(DATA EXCERPTS)

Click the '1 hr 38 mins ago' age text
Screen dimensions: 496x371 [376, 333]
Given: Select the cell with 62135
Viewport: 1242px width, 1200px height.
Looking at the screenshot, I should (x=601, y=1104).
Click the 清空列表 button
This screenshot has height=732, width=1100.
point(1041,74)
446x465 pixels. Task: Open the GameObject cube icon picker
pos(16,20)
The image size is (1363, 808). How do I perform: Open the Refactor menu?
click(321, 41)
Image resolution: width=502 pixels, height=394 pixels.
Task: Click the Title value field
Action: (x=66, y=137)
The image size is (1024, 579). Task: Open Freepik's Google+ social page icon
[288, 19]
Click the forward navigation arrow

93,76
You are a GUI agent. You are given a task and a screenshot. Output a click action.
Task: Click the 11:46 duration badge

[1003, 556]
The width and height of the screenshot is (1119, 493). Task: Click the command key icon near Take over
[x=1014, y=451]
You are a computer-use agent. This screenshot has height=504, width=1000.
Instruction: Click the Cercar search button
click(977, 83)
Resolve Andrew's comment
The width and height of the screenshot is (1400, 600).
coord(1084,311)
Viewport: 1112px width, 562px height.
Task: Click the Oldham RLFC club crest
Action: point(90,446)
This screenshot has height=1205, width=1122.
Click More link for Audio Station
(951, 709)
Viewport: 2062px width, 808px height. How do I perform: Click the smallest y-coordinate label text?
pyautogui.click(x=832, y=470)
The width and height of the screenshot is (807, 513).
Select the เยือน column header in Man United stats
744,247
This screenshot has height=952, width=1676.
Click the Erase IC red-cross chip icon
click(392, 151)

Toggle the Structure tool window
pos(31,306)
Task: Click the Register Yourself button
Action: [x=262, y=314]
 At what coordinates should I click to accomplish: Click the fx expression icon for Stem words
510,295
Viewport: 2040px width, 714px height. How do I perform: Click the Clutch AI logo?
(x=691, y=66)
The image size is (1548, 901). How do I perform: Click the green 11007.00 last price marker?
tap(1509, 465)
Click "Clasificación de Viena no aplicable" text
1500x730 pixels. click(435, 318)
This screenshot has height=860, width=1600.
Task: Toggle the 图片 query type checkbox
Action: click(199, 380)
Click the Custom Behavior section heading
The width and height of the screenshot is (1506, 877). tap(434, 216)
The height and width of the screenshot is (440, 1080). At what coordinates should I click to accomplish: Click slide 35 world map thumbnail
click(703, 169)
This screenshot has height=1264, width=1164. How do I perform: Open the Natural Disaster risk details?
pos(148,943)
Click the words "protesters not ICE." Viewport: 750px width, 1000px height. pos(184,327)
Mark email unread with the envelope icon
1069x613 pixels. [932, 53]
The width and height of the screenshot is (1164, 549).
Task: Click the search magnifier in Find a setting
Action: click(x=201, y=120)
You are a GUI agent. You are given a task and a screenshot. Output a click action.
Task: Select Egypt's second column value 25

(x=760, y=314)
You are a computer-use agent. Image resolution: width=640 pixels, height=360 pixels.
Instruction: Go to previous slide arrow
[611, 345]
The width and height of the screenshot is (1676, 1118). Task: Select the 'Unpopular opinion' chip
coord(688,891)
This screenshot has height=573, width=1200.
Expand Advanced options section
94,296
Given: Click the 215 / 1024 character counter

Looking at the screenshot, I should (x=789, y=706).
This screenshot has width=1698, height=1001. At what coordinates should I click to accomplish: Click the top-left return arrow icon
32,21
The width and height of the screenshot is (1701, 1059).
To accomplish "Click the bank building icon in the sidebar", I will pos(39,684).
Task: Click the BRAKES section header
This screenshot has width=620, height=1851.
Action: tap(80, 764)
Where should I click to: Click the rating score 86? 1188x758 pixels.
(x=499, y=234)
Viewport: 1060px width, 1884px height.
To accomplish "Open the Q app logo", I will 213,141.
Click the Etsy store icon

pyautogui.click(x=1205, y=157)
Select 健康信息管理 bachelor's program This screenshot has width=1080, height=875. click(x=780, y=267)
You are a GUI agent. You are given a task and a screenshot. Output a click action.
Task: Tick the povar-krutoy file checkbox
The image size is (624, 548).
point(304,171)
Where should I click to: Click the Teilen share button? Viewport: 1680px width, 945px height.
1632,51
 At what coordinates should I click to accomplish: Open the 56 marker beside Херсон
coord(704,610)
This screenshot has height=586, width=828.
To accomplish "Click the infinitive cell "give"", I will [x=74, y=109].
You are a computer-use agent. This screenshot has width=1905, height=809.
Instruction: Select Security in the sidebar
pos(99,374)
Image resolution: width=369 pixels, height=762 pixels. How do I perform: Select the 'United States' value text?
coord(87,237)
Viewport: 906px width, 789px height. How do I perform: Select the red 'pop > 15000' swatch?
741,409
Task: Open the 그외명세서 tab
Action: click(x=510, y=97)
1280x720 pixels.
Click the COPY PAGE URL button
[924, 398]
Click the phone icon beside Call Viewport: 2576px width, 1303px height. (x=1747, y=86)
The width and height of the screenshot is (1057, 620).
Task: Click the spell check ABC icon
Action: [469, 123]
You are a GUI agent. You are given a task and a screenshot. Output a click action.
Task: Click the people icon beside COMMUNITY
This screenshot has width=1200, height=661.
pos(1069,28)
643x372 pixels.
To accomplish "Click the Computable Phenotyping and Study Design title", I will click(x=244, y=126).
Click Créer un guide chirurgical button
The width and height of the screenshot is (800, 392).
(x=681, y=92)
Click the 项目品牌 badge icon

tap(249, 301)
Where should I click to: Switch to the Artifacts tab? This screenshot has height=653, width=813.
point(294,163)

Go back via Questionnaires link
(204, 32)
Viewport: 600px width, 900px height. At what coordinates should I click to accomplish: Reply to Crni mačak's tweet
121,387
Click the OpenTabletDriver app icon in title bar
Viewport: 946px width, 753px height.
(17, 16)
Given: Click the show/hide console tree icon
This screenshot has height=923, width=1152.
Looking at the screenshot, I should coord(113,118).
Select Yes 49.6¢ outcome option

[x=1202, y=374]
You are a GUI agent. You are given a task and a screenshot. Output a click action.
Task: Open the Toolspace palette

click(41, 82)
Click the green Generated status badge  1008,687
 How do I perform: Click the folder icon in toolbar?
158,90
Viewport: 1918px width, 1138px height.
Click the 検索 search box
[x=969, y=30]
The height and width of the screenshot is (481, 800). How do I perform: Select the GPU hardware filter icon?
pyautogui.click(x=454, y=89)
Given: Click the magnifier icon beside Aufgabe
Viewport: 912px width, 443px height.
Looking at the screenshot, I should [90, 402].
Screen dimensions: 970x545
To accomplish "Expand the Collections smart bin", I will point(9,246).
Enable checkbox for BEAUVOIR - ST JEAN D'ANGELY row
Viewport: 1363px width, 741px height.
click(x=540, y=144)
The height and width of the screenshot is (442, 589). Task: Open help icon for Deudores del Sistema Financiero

(TASK REQUIREMENTS) Copy out exactly the lines from the one containing "This screenshot has width=1200, height=661." through the last line above, keeping both end lines.

(REPLY TO THE EXERCISE)
This screenshot has width=1200, height=661.
pos(1069,28)
643x372 pixels.
To accomplish "Click the Computable Phenotyping and Study Design title", I will click(x=244, y=126).
Click Créer un guide chirurgical button
The width and height of the screenshot is (800, 392).
(x=681, y=92)
Click the 项目品牌 badge icon

tap(249, 301)
Where should I click to: Switch to the Artifacts tab? This screenshot has height=653, width=813.
point(294,163)

Go back via Questionnaires link
(204, 32)
Viewport: 600px width, 900px height. At what coordinates should I click to accomplish: Reply to Crni mačak's tweet
121,387
Click the OpenTabletDriver app icon in title bar
Viewport: 946px width, 753px height.
(17, 16)
Given: Click the show/hide console tree icon
This screenshot has height=923, width=1152.
Looking at the screenshot, I should coord(113,118).
Select Yes 49.6¢ outcome option

[x=1202, y=374]
You are a GUI agent. You are given a task and a screenshot. Output a click action.
Task: Open the Toolspace palette

click(41, 82)
Click the green Generated status badge  1008,687
 How do I perform: Click the folder icon in toolbar?
158,90
Viewport: 1918px width, 1138px height.
Click the 検索 search box
[x=969, y=30]
The height and width of the screenshot is (481, 800). How do I perform: Select the GPU hardware filter icon?
pyautogui.click(x=454, y=89)
Given: Click the magnifier icon beside Aufgabe
Viewport: 912px width, 443px height.
Looking at the screenshot, I should [90, 402].
Screen dimensions: 970x545
To accomplish "Expand the Collections smart bin", I will point(9,246).
Enable checkbox for BEAUVOIR - ST JEAN D'ANGELY row
Viewport: 1363px width, 741px height.
click(x=540, y=144)
The height and width of the screenshot is (442, 589). Task: Open help icon for Deudores del Sistema Financiero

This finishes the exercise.